Passage to read:
“Institutional Racial Insensitivity”: John Derbyshire, National Review And Conservatives’ Race Problem
It has been a rough couple of days for our friends over at National Review. On Thursday their longtime contributor John Derbyshire published a racist screed on a Web site called Taki’s Magazine that has caused NRsome serious embarrassment. Ultimately enough of Derbyshire’s colleagues called for his head that he was fired. Conservatives may hope that by cutting Derbyshire loose they can avoid being associated with views such as his. But the truth is that their relationship with the racist right wing fringe is far deeper and more complex than any one writer.
Derbyshire’s piece referenced the widespread discussion, in the wake of Trayvon Martin’s murder, of how black parents must tell their children that when they go out into the world they will face suspicions solely because of their race. “There is a talk that nonblack Americans have with their kids, too. My own kids, now 19 and 16, have had it in bits and pieces as subtopics have arisen. If I were to assemble it into a single talk, it would look something like the following.”

Data block:
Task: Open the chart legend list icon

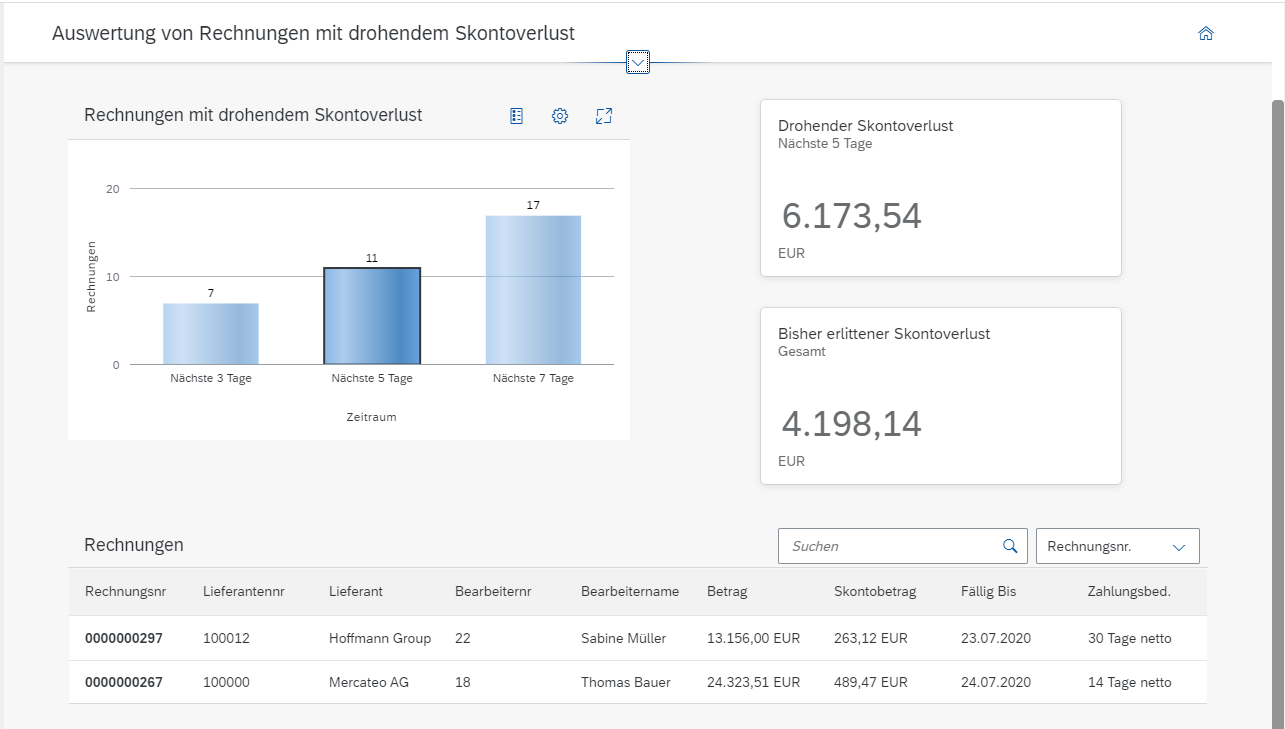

The request:
Extend the commentary on John Derbyshire's firing from National Review, picking up right after its last sentence.

The result:
Derbyshire went on to list a series of assertions about African-Americans. The least offensive were technically factual statements presented in a hostile manner and totally lacking in relevant context. For example, he wrote, “Of most importance to your personal safety are the very [emphasis his] different means for antisocial behavior [between whites and blacks], which you will see reflected in, for instance, school disciplinary measures, political corruption, and criminal convictions.” Of course, the fact that blacks might be over-represented in criminal convictions and school disciplinary measures because of racist assumptions and practices among the authorities, fed by pseudo-scientific claptrap such as Derbyshire’s column itself, does not occur to him. Derbyshire’s column also makes no mention of the historical and contemporary framework for modern race relations in the U.S. such as slavery, segregation and persistent structural economic inequality. And it only got worse from there.
If Derbyshire had stuck to merely implied rather than overt racism he would not have lost his job. As Elspeth Reeve noted in The Atlantic Wire, publications such as National Review have long relied upon writers like Derbyshire to cater to their readers’ baser instincts by putting an intellectually refined gloss on bigotry.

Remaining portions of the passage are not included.